» **Records to process**
----------------------------------------

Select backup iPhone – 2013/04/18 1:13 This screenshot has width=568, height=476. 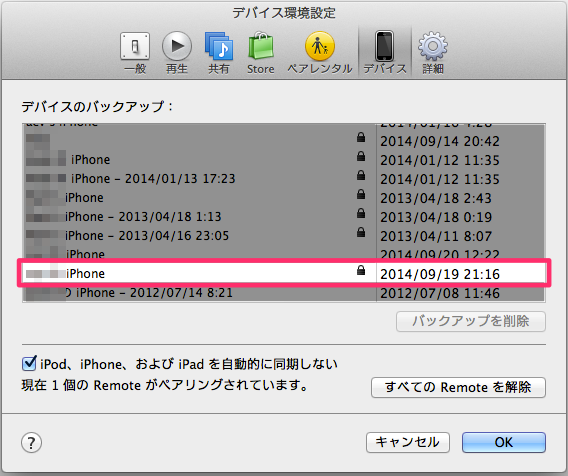(284, 217)
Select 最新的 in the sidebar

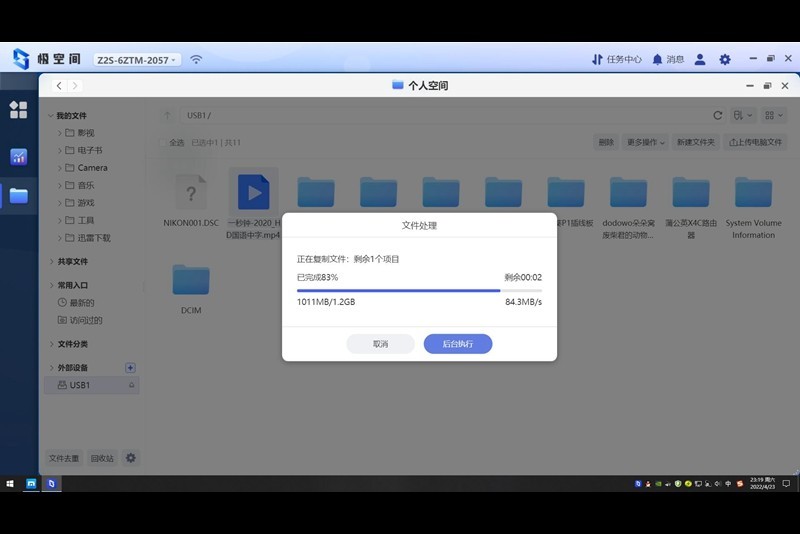click(x=81, y=303)
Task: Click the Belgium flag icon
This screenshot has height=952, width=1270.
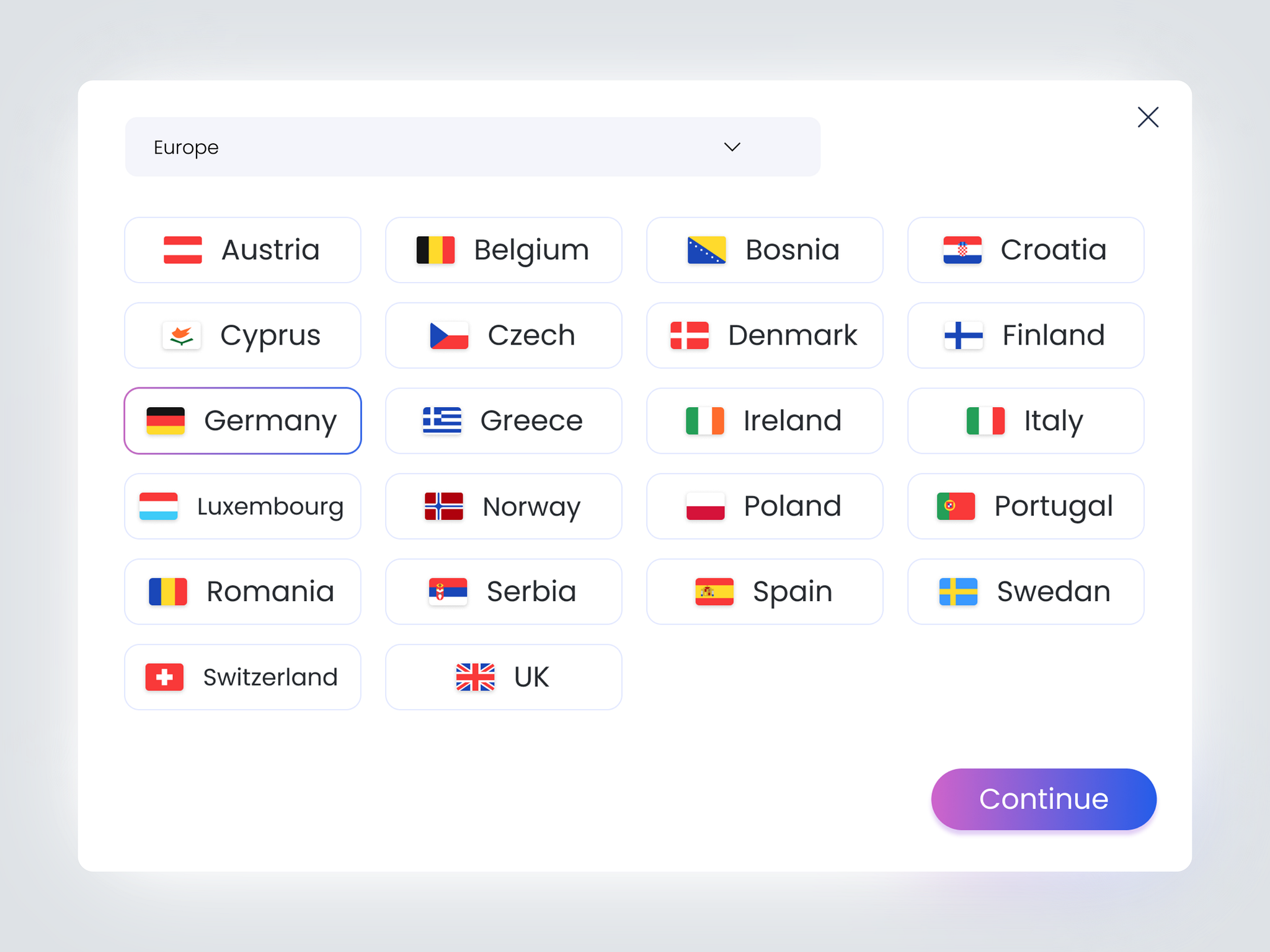Action: 435,250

----------------------------------------

» **Your instructions**
Starting at the line that contains "Select 最新的 in the sidebar", retype each line through the final one in the listing, with both ends kept and the pictures omitted.

» **Problem solution**
Select 最新的 in the sidebar

click(x=81, y=303)
Task: Click the Belgium flag icon
This screenshot has height=952, width=1270.
Action: 435,250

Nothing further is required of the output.